- Born: 24 September 1892 Zäckerick, German Empire
- Died: 4 December 1916 (aged 24) near Flesquieres, France
- Allegiance: German Empire
- Branch: Aviation Luftstreitkräfte
- Rank: Oberleutnant
- Unit: Flieger-Abteilung (Flier Detachment) 5, Flieger-Abteilung (Flier Detachment) 22
- Awards: Royal House Order of Hohenzollern, Iron Cross

= Hans Schilling (aviator) =

German aviator in World War I

Oberleutnant Hans Schilling (24 September 1892 – 4 December 1916) was an early World War I German observer flying ace. He scored his eight confirmed aerial victories teamed with Albert Dossenbach. The pair of them were shot down on 3 November 1916. Dossenbach was wounded; Schilling was burnt.

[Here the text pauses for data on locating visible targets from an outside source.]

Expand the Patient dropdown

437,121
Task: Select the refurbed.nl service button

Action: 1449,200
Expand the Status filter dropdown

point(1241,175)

As a result, Schilling was teamed with another pilot, and killed in action on 4 December 1916 by Charles Nungesser.

==Biography==
Hans Schilling was born in Zäckerick (Prussian province of Brandenburg), now Siekierki (Poland), on 24 September 1892.

Schilling first comes to notice as an aerial observer with Flieger-Abteilung (Flier Detachment) 5 in an Albatros C.III's rear seat. However, he had no success until he transferred to Flieger-Abteilung (Flier Detachment) 22 and teamed with Albert Dossenbach. On 10 January 1916, the pair shot down a French Morane near Lille. Details of the next two aerial victories have been lost, except that Schilling and Dossenbach remained paired. Their fourth win came on 13 August 1916, when they downed Royal Aircraft Factory BE.12 number G549 from No. 19 Squadron RFC near Bapaume at 1845 hours.

His next victories came on 24, 26, and 27 September; they included another BE.12 from 19 Squadron, as well as a Royal Aircraft Factory BE.2b from No. 25 Squadron RFC, and an unidentified craft. The combat with the 25 Squadron plane was a double downing without injury, as Leslie Court also managed to bring down the German aircrew. On 12 October 1916, Schilling received the Knight's Cross of the House Order of Hohenzollern for his efforts; he was one of the few German observer aces. (The German decoration system being progressive, Schilling should have already received both classes of the Iron Cross.)

On 3 November 1916, they downed FE.2B number 6374 over Mory. However, they also came down that day, Dossenbach being lightly wounded and Schilling scorched. Schilling was reassigned to fly with a different pilot. On 4 December he was flying with Leutnant Rosenbachs in a two-seater Halberstadt. Just past noon, they were shot down and killed in action near Flesquieres; Charles Nungesser apparently vanquished them.